Exercise prompt ->
Please reproduce each line of the data below as it stands.

(Stored records)
◆ ◆ ◆ ◆

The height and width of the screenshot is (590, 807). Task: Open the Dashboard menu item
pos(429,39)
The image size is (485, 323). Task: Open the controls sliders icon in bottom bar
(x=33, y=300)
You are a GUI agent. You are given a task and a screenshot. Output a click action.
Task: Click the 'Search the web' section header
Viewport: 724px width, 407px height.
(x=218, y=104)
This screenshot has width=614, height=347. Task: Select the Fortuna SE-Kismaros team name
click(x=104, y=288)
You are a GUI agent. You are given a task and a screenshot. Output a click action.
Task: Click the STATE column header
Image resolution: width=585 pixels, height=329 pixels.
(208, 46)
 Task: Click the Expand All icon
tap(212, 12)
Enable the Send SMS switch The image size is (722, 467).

◆ ◆ ◆ ◆

Written answer ->
The height and width of the screenshot is (590, 807). Task: Open the Dashboard menu item
pos(429,39)
The image size is (485, 323). Task: Open the controls sliders icon in bottom bar
(x=33, y=300)
You are a GUI agent. You are given a task and a screenshot. Output a click action.
Task: Click the 'Search the web' section header
Viewport: 724px width, 407px height.
(x=218, y=104)
This screenshot has width=614, height=347. Task: Select the Fortuna SE-Kismaros team name
click(x=104, y=288)
You are a GUI agent. You are given a task and a screenshot. Output a click action.
Task: Click the STATE column header
Image resolution: width=585 pixels, height=329 pixels.
(208, 46)
 Task: Click the Expand All icon
tap(212, 12)
Enable the Send SMS switch The image size is (722, 467).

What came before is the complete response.